- [Provided passage]

2004-04-30 Thread Royce Williams
On 4/13/2004 6:15 PM, Stephen Smoogen wrote:

> Personally I think any RBL is a DoS waiting to happen. All it takes is
> them being down/broken/etc and poof your servers are down for a bit with
> the usual management questions of why did you allow it to happen.
>
> The only way I would use an RBL in a large production enviroment is if
> they had a DB push mechanism where I could sign up for a daily DB4 and
> source file from either a central site or some osrt of P2P cloud.
>
> But I am a grumpy young sysadmin.
One of the better ones (SBL+XBL) lets you set this up for free, if
you're "big enough" (250K+ queries/day).

- [Tasks to perform]
• a. Write out the mailing-list post about RBLs above from "2004-04-30 Thread Royce" to "it to happen.".
• b. Extend the mailing-list post about RBLs past its final sentence.

- [Listing]
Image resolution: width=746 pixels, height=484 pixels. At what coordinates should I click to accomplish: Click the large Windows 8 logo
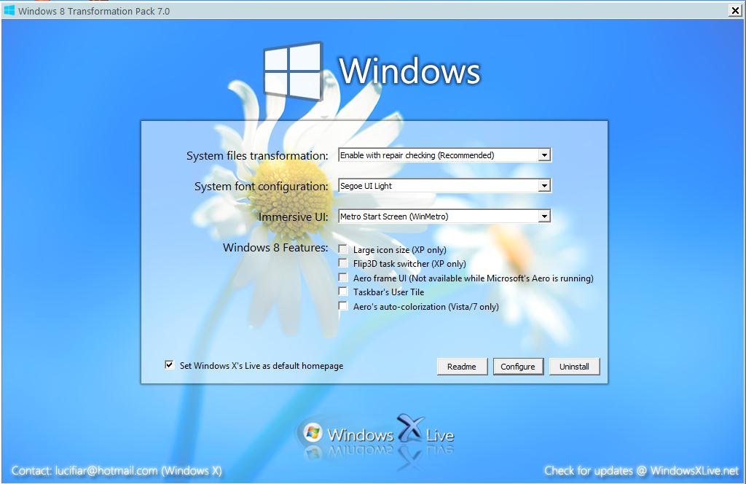click(x=294, y=70)
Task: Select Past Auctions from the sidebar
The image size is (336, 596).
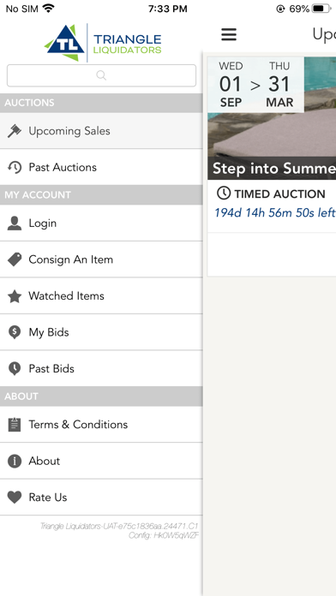Action: pyautogui.click(x=101, y=167)
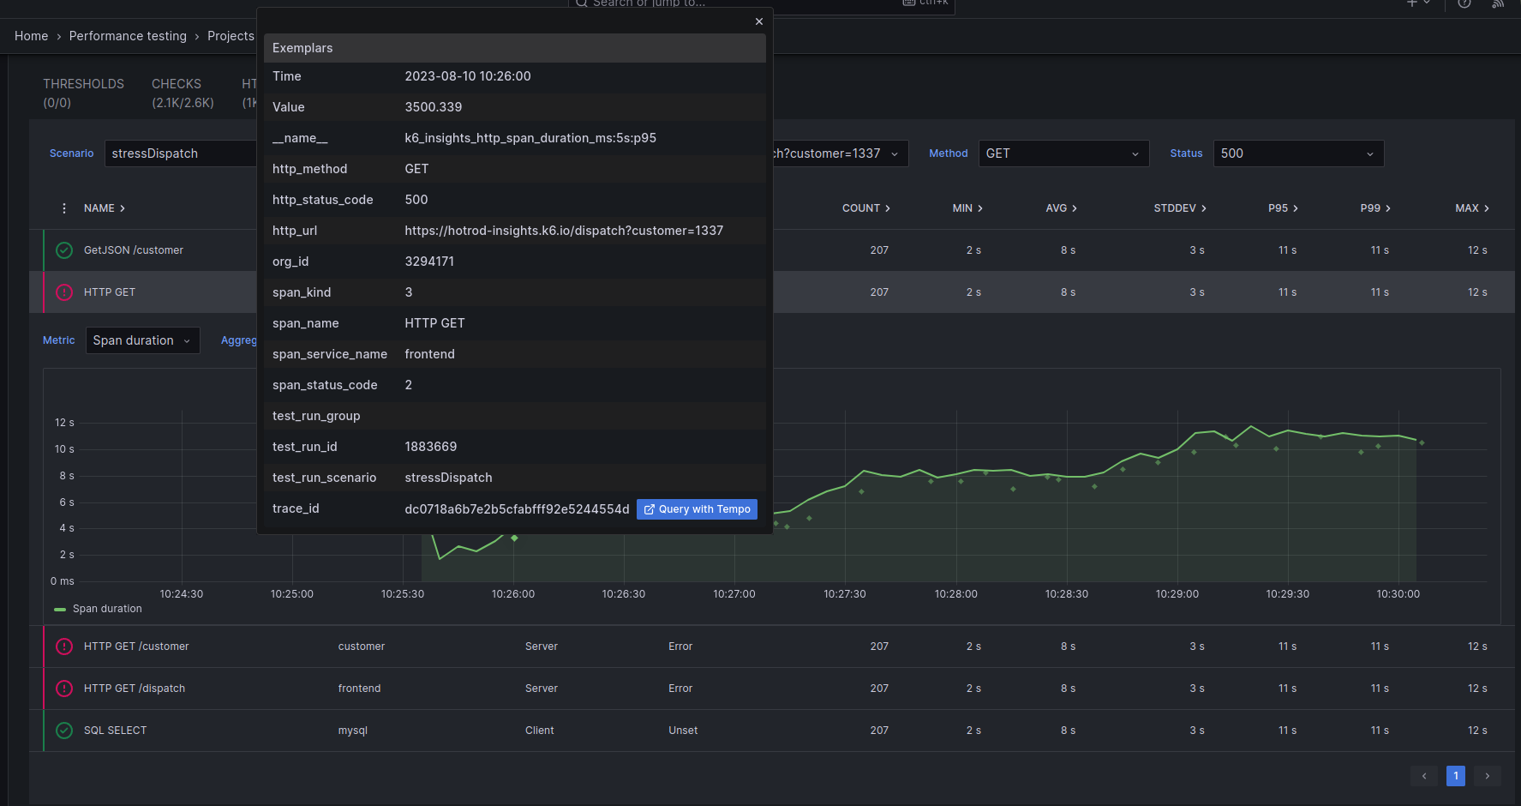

- [Answers per task]
• a.
2004-04-30 Thread Royce Williams
On 4/13/2004 6:15 PM, Stephen Smoogen wrote:

> Personally I think any RBL is a DoS waiting to happen. All it takes is
> them being down/broken/etc and poof your servers are down for a bit with
> the usual management questions of why did you allow it to happen.

• b.
SBL+XBL page:   http://www.spamhaus.org/xbl/index.lasso
Rsync zone access:  http://www.spamhaus.org/service/
I had the same DoS worry; using a combination of sbl-xbl.spamhaus.org
with rbldnsd and rsync, we've got a copy of the zone locally on each
mail server, coexisting nicely with the caching BIND already there.
It required a little setup up front, but we've been pleased with the
results.  We've also reduced DNS traffic by a substantial amount --
I refused 1.3M connections yesterday using SBL+XBL.  Because it's
effectively local, it's the first DNSBL check we perform now.
The Spamhaus folks were very helpful and they had a hole poked for
our rsync within a couple of hours of my follow-up email about our
setup.  They even have the rsyncs distributed across particular
parts of the hour, assigning a minute to you for the SBL and the
XBL.  We're never more than an hour stale.
A potential speed bump is their requirement to use rbldnsd.  They
only push the lists out in rbldnsd format, but it's worth the
learning curve to use it, for those of you not familiar with it.
It does wildcarded/templated TXT responses for DNSBLs, has a small
memory footprint, and also speaks CIDR.  You can also combine
separate zone files into a single zone, accessed with one lookup.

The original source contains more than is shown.